What it means to be slow at the Olympics

In a world where we celebrate speed, we’re impressed by Usain Bolt, Elaine Thompson, Shelly-Ann Fraser-Pryce, Justin Gatlin, Tori Bouie, Alyson Felix, David Rudisha and all their compadres. In  that world, slow runners are often forgotten. 

But I’m a slow runner so I know that even us slowpokes have a story to tell. 

And this article about Sarah Attar is just the beginning of her story. Sarah is the second slowest woman in the world. Well, not really. But she came in second-to-last in the women’s Olympic marathon last week. She represents Saudi Arabia, a country where women don’t have the same kinds of access and opportunities as in other places. For years, Saudi women couldn’t represent their country in sports – Rio was only their second Olympics. In a world where we take so many of our (now) rights for granted, we often forget that there was a time when those who came before us didn’t have that same access.  

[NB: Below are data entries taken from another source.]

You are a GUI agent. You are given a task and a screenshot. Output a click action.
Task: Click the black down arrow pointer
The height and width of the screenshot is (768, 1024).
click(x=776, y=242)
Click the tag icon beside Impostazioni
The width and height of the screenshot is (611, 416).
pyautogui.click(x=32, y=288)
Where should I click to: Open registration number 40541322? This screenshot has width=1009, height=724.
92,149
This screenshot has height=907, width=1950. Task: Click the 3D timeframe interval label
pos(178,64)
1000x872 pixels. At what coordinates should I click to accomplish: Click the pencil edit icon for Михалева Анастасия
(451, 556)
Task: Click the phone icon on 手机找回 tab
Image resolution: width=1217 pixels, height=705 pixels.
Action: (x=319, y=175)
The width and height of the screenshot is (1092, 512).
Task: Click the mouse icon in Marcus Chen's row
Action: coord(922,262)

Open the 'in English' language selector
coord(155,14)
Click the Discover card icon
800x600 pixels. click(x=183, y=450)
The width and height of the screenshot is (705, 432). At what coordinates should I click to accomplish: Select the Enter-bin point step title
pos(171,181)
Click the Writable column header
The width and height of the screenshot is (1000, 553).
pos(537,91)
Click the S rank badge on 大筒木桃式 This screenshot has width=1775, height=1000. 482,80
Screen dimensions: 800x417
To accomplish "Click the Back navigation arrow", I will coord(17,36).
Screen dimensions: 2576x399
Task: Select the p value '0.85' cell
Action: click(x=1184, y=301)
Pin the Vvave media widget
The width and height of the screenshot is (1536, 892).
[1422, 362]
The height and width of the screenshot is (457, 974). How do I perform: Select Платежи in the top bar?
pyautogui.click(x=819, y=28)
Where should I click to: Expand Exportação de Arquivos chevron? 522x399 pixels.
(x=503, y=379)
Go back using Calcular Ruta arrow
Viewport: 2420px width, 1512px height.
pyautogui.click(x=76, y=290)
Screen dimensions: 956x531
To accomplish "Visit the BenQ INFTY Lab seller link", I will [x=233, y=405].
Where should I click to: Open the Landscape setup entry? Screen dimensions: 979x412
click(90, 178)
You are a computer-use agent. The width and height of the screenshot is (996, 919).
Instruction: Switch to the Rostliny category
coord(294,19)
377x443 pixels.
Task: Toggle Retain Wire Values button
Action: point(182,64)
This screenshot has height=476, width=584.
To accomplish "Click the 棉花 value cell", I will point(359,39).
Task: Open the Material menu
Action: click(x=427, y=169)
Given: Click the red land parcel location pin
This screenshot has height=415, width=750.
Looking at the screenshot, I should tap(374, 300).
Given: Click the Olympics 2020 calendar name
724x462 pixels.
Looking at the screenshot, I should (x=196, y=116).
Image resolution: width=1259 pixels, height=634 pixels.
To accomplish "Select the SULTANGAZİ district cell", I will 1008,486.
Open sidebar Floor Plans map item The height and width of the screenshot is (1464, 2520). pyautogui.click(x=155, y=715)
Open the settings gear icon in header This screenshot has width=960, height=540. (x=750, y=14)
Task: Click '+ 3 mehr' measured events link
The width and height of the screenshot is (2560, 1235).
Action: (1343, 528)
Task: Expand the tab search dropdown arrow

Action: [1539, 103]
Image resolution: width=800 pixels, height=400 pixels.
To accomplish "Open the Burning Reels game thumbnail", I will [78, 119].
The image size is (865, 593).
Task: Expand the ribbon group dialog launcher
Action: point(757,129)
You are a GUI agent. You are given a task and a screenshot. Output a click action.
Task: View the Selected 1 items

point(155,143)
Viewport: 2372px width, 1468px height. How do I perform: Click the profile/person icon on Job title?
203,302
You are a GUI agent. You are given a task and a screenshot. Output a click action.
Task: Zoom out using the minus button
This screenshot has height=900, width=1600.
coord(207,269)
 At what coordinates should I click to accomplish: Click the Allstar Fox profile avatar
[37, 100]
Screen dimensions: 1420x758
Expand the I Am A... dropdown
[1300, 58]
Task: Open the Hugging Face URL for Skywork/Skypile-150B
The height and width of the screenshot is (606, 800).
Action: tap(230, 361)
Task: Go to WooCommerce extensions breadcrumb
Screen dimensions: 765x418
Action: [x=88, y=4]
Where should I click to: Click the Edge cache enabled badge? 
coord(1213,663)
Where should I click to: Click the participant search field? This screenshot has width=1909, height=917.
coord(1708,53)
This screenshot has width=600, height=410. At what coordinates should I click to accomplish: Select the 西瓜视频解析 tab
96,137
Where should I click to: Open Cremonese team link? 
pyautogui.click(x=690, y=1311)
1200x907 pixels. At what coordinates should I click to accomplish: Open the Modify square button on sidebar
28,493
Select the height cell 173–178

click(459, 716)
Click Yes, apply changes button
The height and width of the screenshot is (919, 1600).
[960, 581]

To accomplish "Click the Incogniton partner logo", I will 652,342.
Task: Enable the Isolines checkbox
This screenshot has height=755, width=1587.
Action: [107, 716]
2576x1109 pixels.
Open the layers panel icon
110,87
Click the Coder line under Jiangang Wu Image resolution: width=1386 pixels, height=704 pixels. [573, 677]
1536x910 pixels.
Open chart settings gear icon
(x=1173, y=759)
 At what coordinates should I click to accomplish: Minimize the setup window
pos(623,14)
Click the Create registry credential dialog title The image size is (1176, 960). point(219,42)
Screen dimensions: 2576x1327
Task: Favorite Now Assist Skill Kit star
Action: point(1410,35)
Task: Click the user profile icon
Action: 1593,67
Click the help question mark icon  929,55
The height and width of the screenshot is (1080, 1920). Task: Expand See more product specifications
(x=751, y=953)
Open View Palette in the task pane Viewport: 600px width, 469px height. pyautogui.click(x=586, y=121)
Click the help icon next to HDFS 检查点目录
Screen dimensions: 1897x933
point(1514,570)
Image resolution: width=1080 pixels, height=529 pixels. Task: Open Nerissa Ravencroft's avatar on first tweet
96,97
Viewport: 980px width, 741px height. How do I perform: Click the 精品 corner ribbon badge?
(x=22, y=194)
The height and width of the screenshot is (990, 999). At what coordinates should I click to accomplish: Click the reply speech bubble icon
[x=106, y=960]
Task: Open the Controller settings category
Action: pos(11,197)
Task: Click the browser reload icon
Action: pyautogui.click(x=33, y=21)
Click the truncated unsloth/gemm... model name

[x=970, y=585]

Credit: Runners World Magazine

By Olympic marathon standards, Sarah Attar is slow. She’s the kind of runner that got lapped on the field. She’s the runner people probably pointed to and asked, Is she even in the same race? Or  why doesn’t she quit? 

In real life, I would be happy with her Olympic finish fine. It is no simple feat to run 26.2 miles in 3 hours and 16 minutes. But this is the Olympics so Sarah was competing against women who sprinted most of the course and she finished her marathon almost an hour after the gold medalist crossed the finish line. But Attar wasn’t running for that kind of a medal. 

In the Olympics, everyone knows who came first, who medaled, who the star athletes are. But Olympic records don’t only belong to those who get a personal best, or who come out on top. Sometimes the most important record is that for the first time, you could.